- [INSTRUCCIONES]:
1. Convierte en una lista breve el párrafo del texto sobre Juan D'Opazo que empieza con "La situación económica de la familia", sin perder sus datos principales.
2. Copia sin cambios el fragmento del texto sobre Juan D'Opazo que va de "Afirmaba el poeta" a "de sinsabores acumulados.".

- [TEXTO DE LECTURA]:
▽
Afirmaba el poeta Miguel Galanes en la elegía al pintor Juan D’Opazo que la muerte carnavalesca siempre anduvo en sus cuadros “tan valleinclanescamente desdeñosa y altanera” que se interrogaba si podía llegar a asustarle. Después de 88 años y multitud de vivencias acumuladas, no siempre positivas, nos arriesgamos a secundar las palabras del escritor que descubren esa siniestra y oscura compañía que acompañó la obra del artista quizá como metáfora de una vida de sinsabores acumulados.
Nació nuestro protagonista el 3 de junio de 1910 en su domicilio familiar de la calle Arenas, en Daimiel (Ciudad Real). Fue bautizado con el nombre de Juan José, Isaac, Cecilio del Sagrado Corazón de Jesús, recuperando en parte el nombre de su hermano Luis, Lorenzo, Juan, José Hilario, Bernardo de los Sagrados Corazones, primogénito de la dinastía familiar y fallecido poco tiempo después. Nuestro pintor ocupa por tanto el segundo lugar en la descendencia del matrimonio de Juan Félix y de Elvira. Junto a su hermana María Josefa, serán los únicos de los siete hijos (cuatro varones y tres mujeres) que lograrán sobrevivir. Sus antepasados residían en Daimiel hacía varias generaciones a partir del abuelo paterno Antonio José quién, desde Ciudad Real capital se trasladó a Daimiel para ejercer como secretario del juzgado y casarse con María Luisa Sánchez Valdepeñas. No obstante, por la etimología del apellido automáticamente situamos sus antepasados en el oeste peninsular, bien en Galicia, bien en Portugal, a partir de la traducción de D’Opazo: del pazo, o del palacio; por tanto su grafía correcta sería “do Pazo”.
La situación económica de la familia nunca fue boyante al hilo del delicado estado de salud de la madre. No obstante su padre, que se ganaba la vida como cartero y escribiente, incentivó las aptitudes artísticas del joven Juan con la asistencia a las clases del pintor José Rodríguez Vidal. Con 12 años lo enviaron a la Escuela de Artes y Oficios de Ciudad Real al objeto de perfeccionar sus conocimientos, matriculándose en vaciado y modelado porque su íntima pasión siempre fue la escultura. De hecho, relataba en sus memorias que sus primeros trabajos los realizó moldeando figuras con el barro del río Guadiana.
△
- [MATERIAL EXTRAÍDO]:
▽
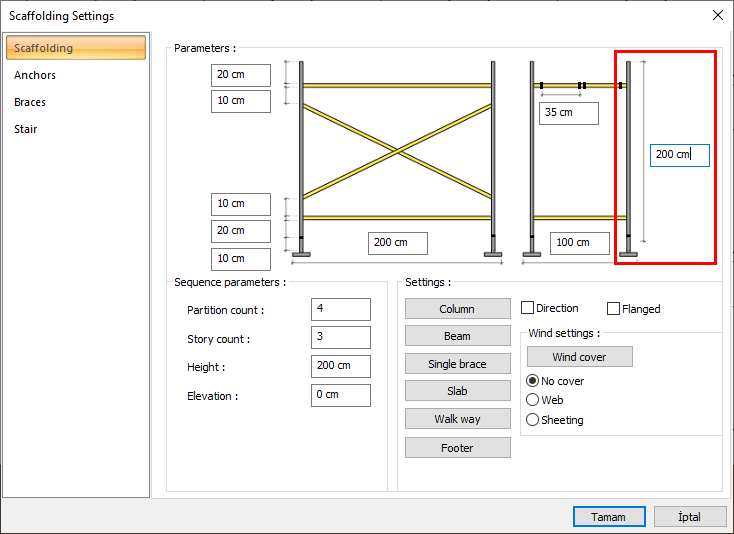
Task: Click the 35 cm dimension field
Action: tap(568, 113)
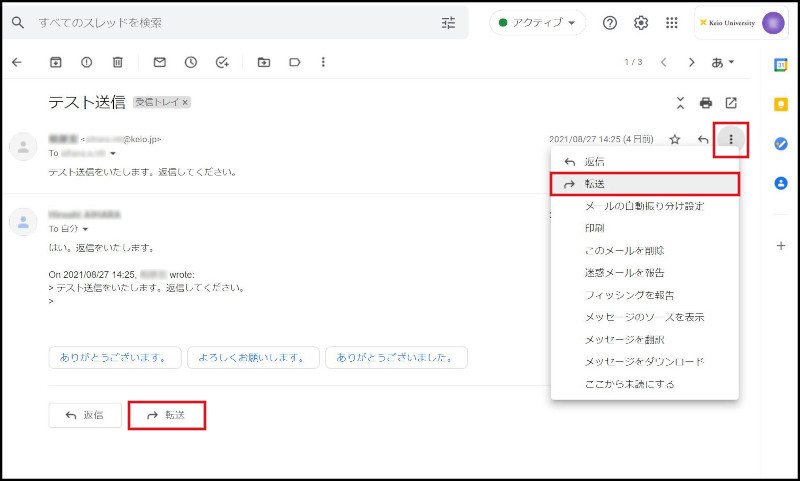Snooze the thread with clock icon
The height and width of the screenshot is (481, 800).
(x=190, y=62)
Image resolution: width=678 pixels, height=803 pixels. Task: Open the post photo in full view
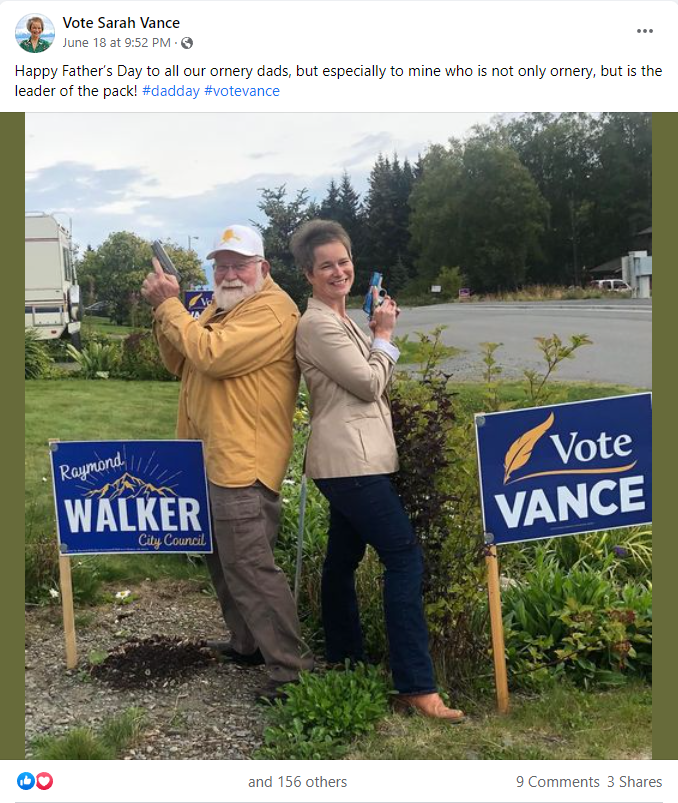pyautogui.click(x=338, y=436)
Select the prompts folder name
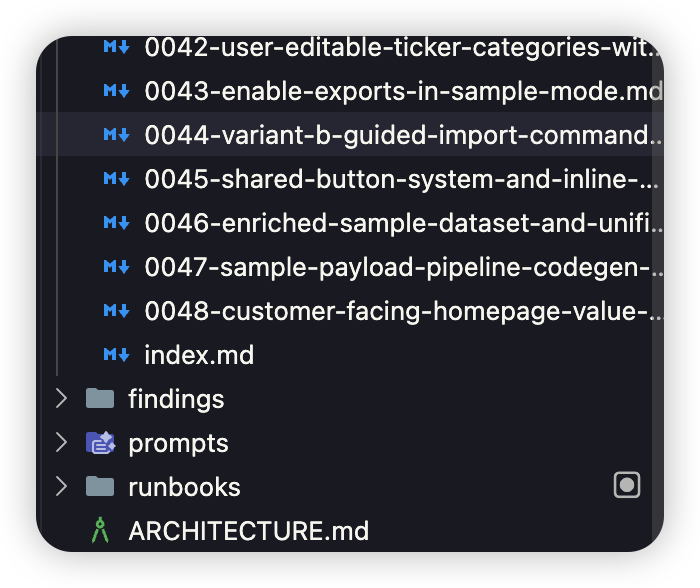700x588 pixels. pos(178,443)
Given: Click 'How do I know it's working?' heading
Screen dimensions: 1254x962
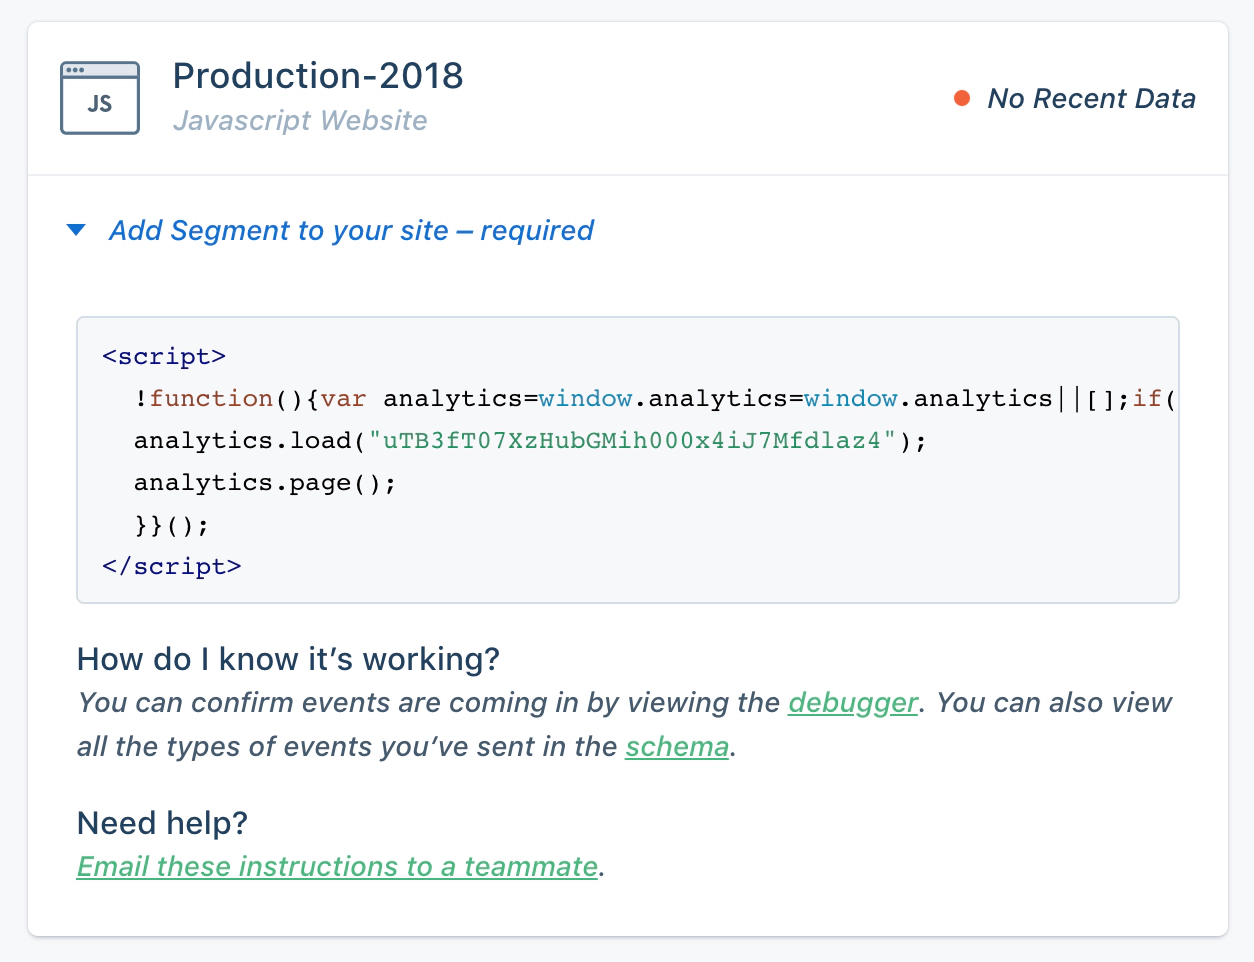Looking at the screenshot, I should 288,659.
△
▽
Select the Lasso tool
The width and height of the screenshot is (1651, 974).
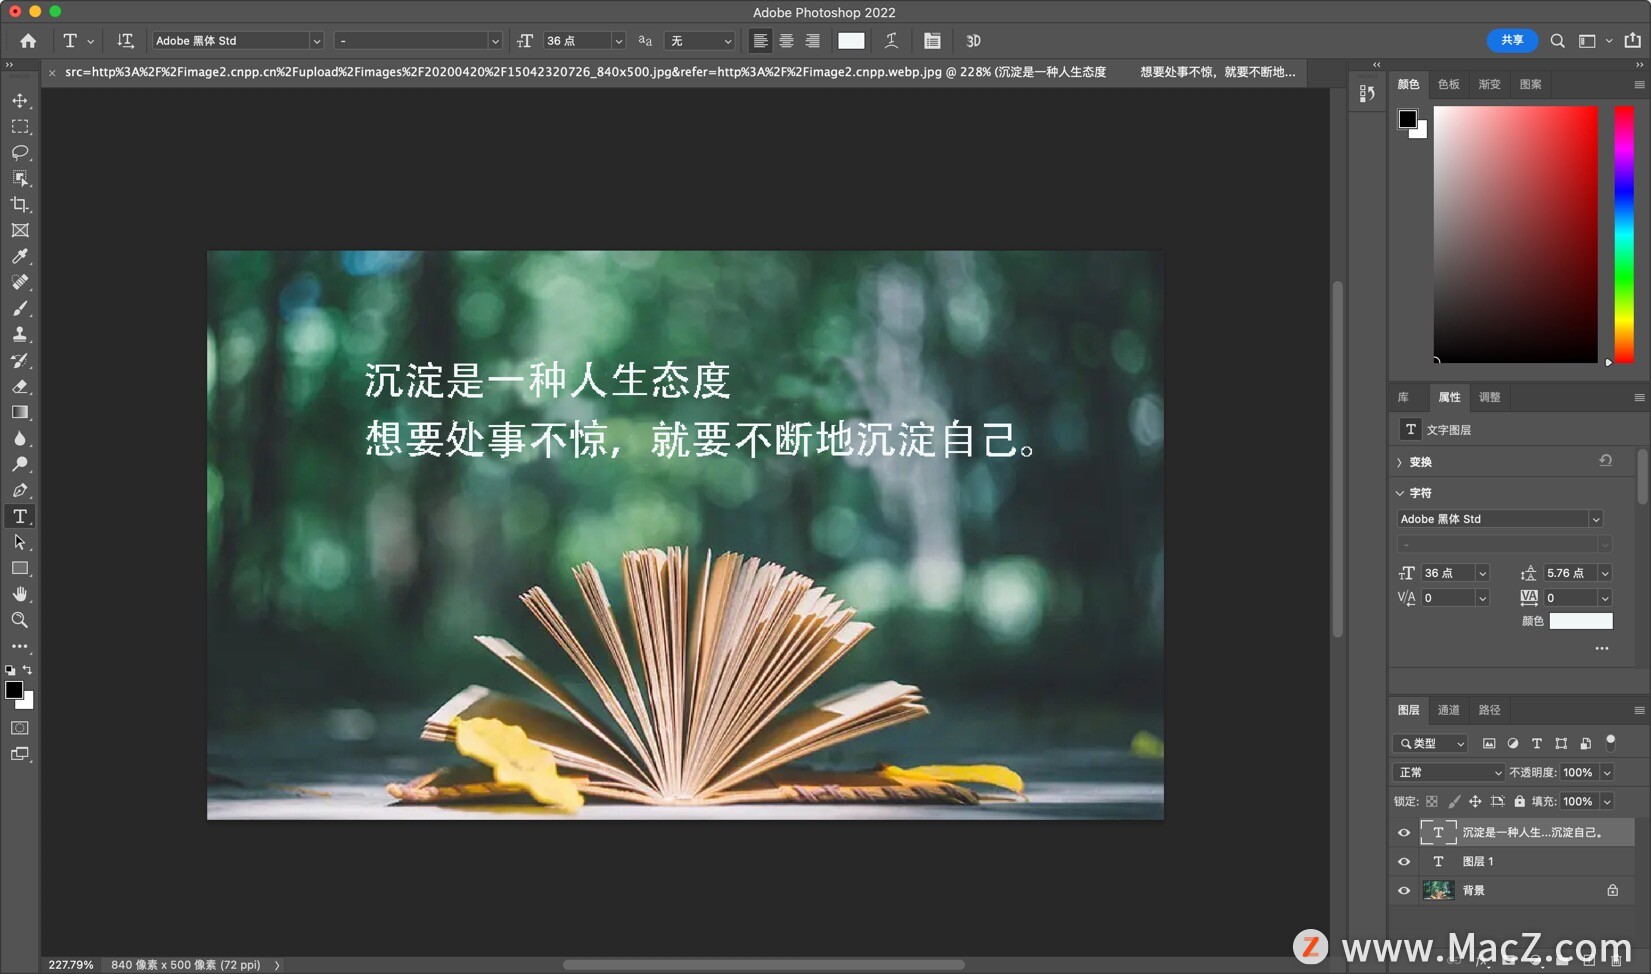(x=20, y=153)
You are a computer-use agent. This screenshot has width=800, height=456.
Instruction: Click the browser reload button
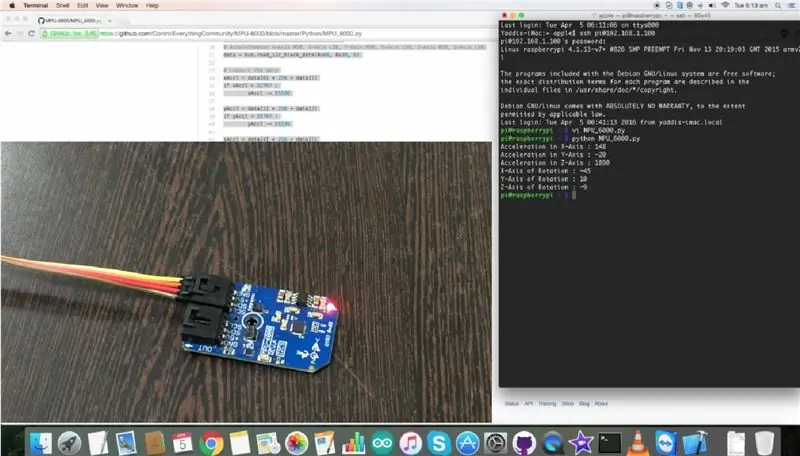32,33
△
- [EJERCICIO RESUELTO]:
1.
- La familia nunca tuvo una economía boyante, en relación con el delicado estado de salud de la madre.
- Su padre, cartero y escribiente, fomentó las aptitudes artísticas de Juan con clases del pintor José Rodríguez Vidal.
- A los 12 años lo enviaron a la Escuela de Artes y Oficios de Ciudad Real, donde se matriculó en vaciado y modelado, porque su pasión era la escultura.
- Según sus memorias, sus primeros trabajos fueron figuras moldeadas con barro del río Guadiana.

2.
Afirmaba el poeta Miguel Galanes en la elegía al pintor Juan D’Opazo que la muerte carnavalesca siempre anduvo en sus cuadros “tan valleinclanescamente desdeñosa y altanera” que se interrogaba si podía llegar a asustarle. Después de 88 años y multitud de vivencias acumuladas, no siempre positivas, nos arriesgamos a secundar las palabras del escritor que descubren esa siniestra y oscura compañía que acompañó la obra del artista quizá como metáfora de una vida de sinsabores acumulados.